All’inizio mi ha colto un po’ di sconforto. Un altro quarto di secolo di mezza età. Dannazione! Ho visto allontanarsi il bianchetto con gli amici al bar, la panchina nel parco sotto casa, le invettive contro le motorette e i cellulari, l’osservazione attenta dei lavori in corso… Un sogno di pace, interiore ed esteriore, andato in frantumi con un suono sordo.

Poi lo spirito cospirazionista si è impossessato di me e ho iniziato a pensare al complotto che sta preoccupandosi del mio tempo: lo ruba, lo sposta, lo nasconde e poi ne fa perdere le tracce. Mi sono venute in mente alcune idee e ho iniziato a rollarle tra le dita, come si fa con certe sigarette che ignorano il monopolio di stato, fino a quando sono diventate paradossali.

Ho iniziato a lavorare diciannovenne. Mi sono subito sentito adulto e autosufficiente: capace di bastare a me stesso. Passati dieci anni, avevo accumulato un’esperienza sufficiente a farmi sentire grande. Da quel momento, ventinovenne, mi sono considerato un signore di mezza età, deciso ad attraversare questo periodo della mia vita come se fosse un’età di mezzo che mi avrebbe condotto alla modernità.

Lo sappiamo: lo storico francese Jacques Le Goff parla di tempo continuo della storia ma, diciamocelo, questo Medioevo rischia di durare un po’ troppo… E il Rinascimento?

Mentre la mia mezza età si allunga a dismisura, arrivando a coprire più di metà del tempo che avrò a disposizione, penso alle persone che si affacciavano al mondo adulto e, invece, si sono scoperti costretti a rimanere giovani per sempre. Confidavano in un’età adulta e scoprono che la loro pena è stata estesa a dismisura. Come se non fosse stato sufficiente sopravvivere a quella lunga adolescenza di corpi che si trasformano, diventando mostruosi.

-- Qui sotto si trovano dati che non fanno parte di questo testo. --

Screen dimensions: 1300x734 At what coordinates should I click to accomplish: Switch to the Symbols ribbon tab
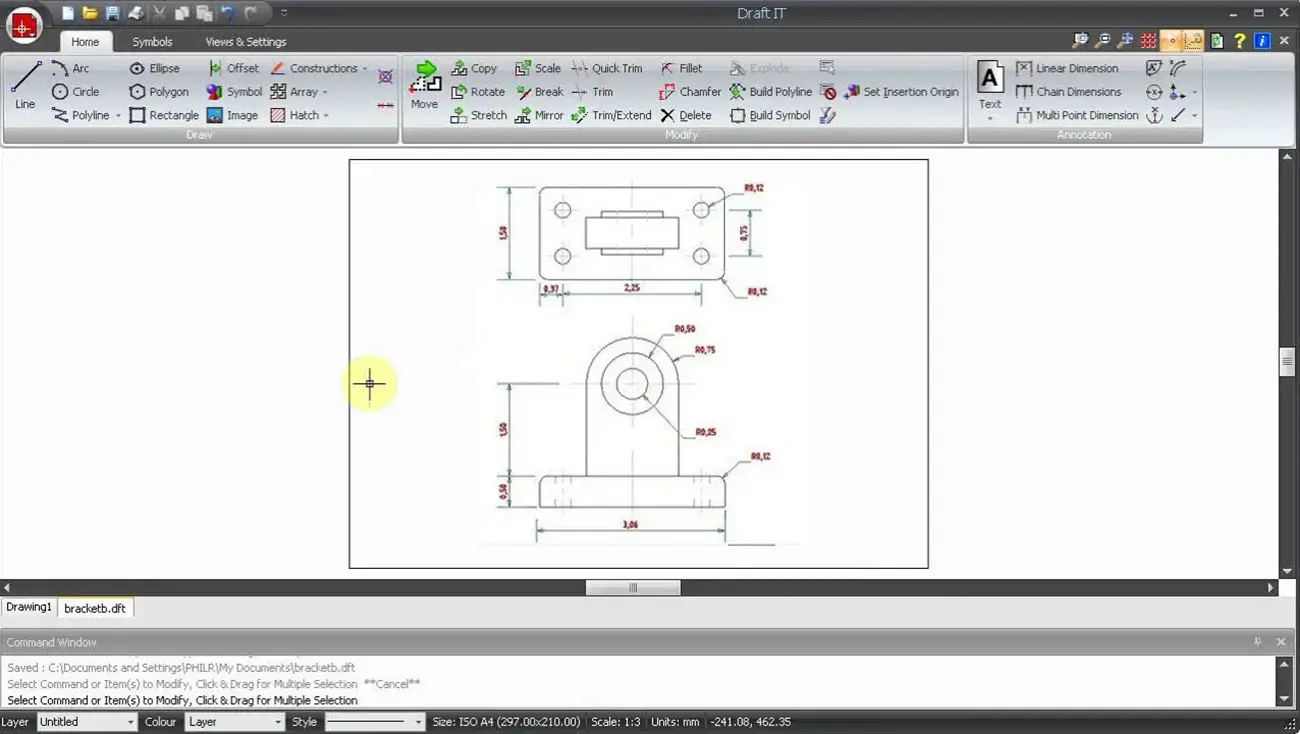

E che dire poi dei quarantenni? Una masnada di individui che, leggendo lo stesso grafico, è impallidita dicendo “Ma come… Mezza età a 36 anni? Ma siamo matti? Noi saremo per sempre giovani.”

Non stupisce che “Stranger Things” dei fratelli Duffer, una bellissima storia d’infanzia ambientata negli anni ’80 del secolo scorso, sia diventata importante tanto per chi quegli anni li ha attraversati (con qualche ferita, con le spalline cucite anche nelle camicie e con tanta musica ignobile) e chi li ha solo idealizzati. L’estensione della mezza età ha costruito una comunità di teledipendenti il cui immaginario infantile si estende da “Belfagor, il fantasma del Louvre” ai Pokémon. Da Kabir Bedi a Dragonball.

E gli anziani? Mio padre è nato nello stesso anno in cui è morto Rudyard Kipling, in cui è entrata in produzione la Fiat 500 “Topolino” e in cui è iniziata la guerra civile spagnola. Ricordo con precisione la sua crisi di mezza età: c’ero. Ricordo il momento in cui si è scoperto anziano: c’ero. Da un sacco di anni, pare essere completamente indifferente alle invettive, alle panchine e pure ai lavori in corso. Per sapere in quale parte del mondo è, devo chiamarlo sul cellulare. Se può, mi risponde; se è occupato mi manda un WhatsApp.

E poi, in questa nuova classificazione delle età, c’è quella nota scritta in piccolo, come nel bugiardino del più letale tra i farmaci, che sembra mettere in guardia da un effetto collaterale spaventoso: “non esiste antidoto”.

Dire che nessuno di noi sarà anziano fino ai 75 anni indica con chiarezza fino a quando dovremo lavorare senza motivo di lamentela.

Dire che la gioventù si sposta in avanti, ci segnala con precisione quando saremo pronti per essere accolti dal mercato del lavoro e potremo finalmente acquisire la nostra autosufficienza.